Gratuità, finalità promozionali o di pubbliche relazioni, ragionevolezza e coerenza con le pratiche commerciali di settore sono così le quattro caratteristiche che qualificano le spese di rappresentanza e le rendono inerenti all’attività d’impresa. Il carattere essenziale di questi costi, infatti, è proprio l’assenza di un corrispettivo o di una controprestazione da parte di chi riceve i beni e i servizi erogati. Anche la destinazione delle uscite ha un peso determinante ai fini di tale qualifica. La circolare spiega, infatti, che per finalità promozionale s’intende la divulgazione sul mercato dell’attività svolta, nonché dei beni e dei servizi prodotti, a beneficio dei clienti attuali e potenziali. Negli obiettivi di pubbliche relazioni, invece, vanno inquadrate tutte le iniziative volte a diffondere o a consolidare l’immagine dell’impresa e ad accrescerne l’apprezzamento presso il pubblico, senza una correlazione diretta con i ricavi.
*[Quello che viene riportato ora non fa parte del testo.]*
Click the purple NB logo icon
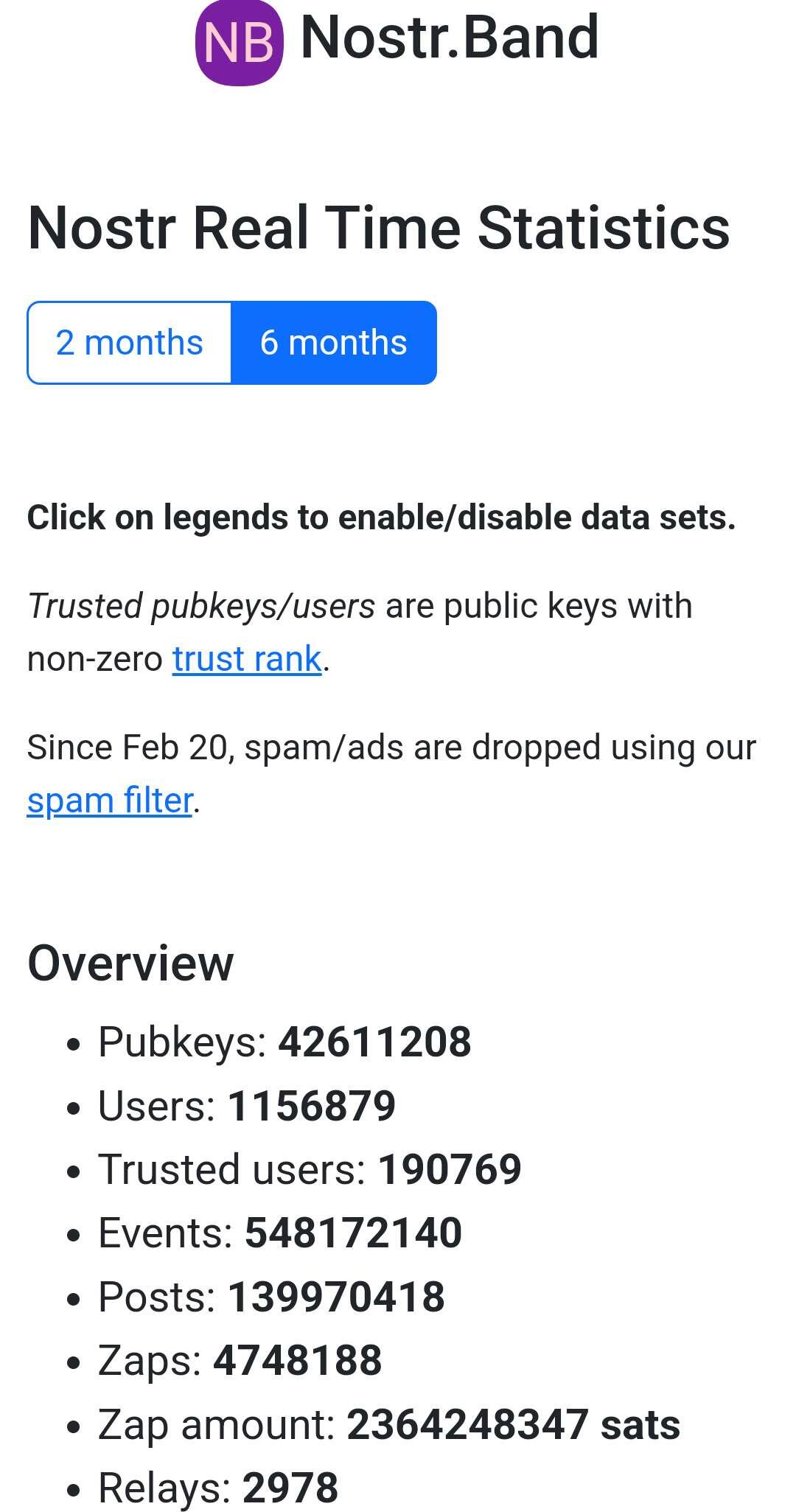796x1512 pixels. [x=239, y=42]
La norma fissa, inoltre, i nuovi paletti entro cui le spese di rappresentanza si considerano congrue rispetto al volume dei ricavi e degli altri proventi generati dalla gestione caratteristica dell’impresa e, quindi, deducibili nell’esercizio in cui sono state sostenute. Il plafond di deducibilità, in particolare, è stato stabilito nell’1,3% per la parte degli stessi ricavi e altri proventi di ammontare non superiore ai 10 milioni di euro, nello 0,5% per la parte eccedente i 10 milioni ma compresa entro i 50 milioni di euro, nonché nello 0,1% per la parte eccedente i 50 milioni di euro.
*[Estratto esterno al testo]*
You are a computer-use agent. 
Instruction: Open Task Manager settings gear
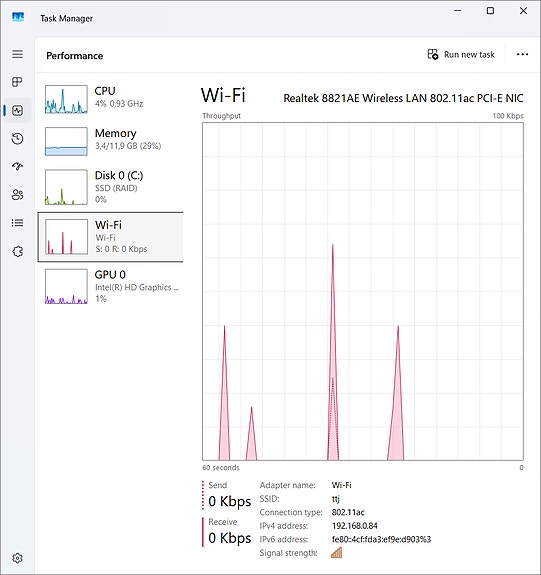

Il documento di prassi precisa, poi, che qualora l’importo delle spese di rappresentanza sostenute nell’esercizio resti sotto il limite di congruità, lo scarto non si potrà utilizzare per alzare il tetto e coprire spese negli anni successivi. Fanno eccezione le spese di rappresentanza sostenute dalle imprese in fase di start up, in cui i ricavi sono pari a zero: in questo caso la deducibilità dei costi potrà essere differita anche all’anno dopo il conseguimento dei primi ricavi. Per quanto riguarda le spese sostenute dalle imprese organizzatrici dell’evento (fiere, mostre e simili) per l’ospitalità di personalità del settore, di richiamo per la manifestazione (come, per esempio, gli esperti del mondo scientifico, che tengono conferenze nel settore oggetto della manifestazione), queste possono essere trattate come costi pertinenti all’organizzazione e, quindi, interamente deducibili. Condizione essenziale per la piena deducibilità dei costi è, però, che a sostenerli sia l’impresa organizzatrice e non la società espositrice.
Altre precisazioni contenute nella circolare riguardano, infine, le spese di rappresentanza relative ai servizi alberghieri, nonché agli acquisti di alimenti e bevande non compresi nelle uscite per prestazioni di lavoro: a tali spese, secondo quanto si legge nel documento dell’Agenzia delle entrate, si applicherebbe, infatti, prima la limitazione prevista dall’articolo 109, comma 5, del Testo unico delle imposte sui redditi (Tuir), quello relativo al tetto di deducibilità del 75%, per poi sommare il valore così ottenuto alle altre eventuali spese di rappresentanza, al fine del calcolo del plafond stabilito dalle norme relative ai limiti di congruità. Viceversa, non sono spese di rappresentanza, e quindi risultano pienamente deducibili, le uscite per i viaggi, il vitto e l’alloggio sostenute con lo scopo di ospitare clienti (ma non soggetti diversi come, per esempio, giornalisti, fornitori o propri agenti) in occasione di fiere, mostre o visite alle sedi dell’impresa.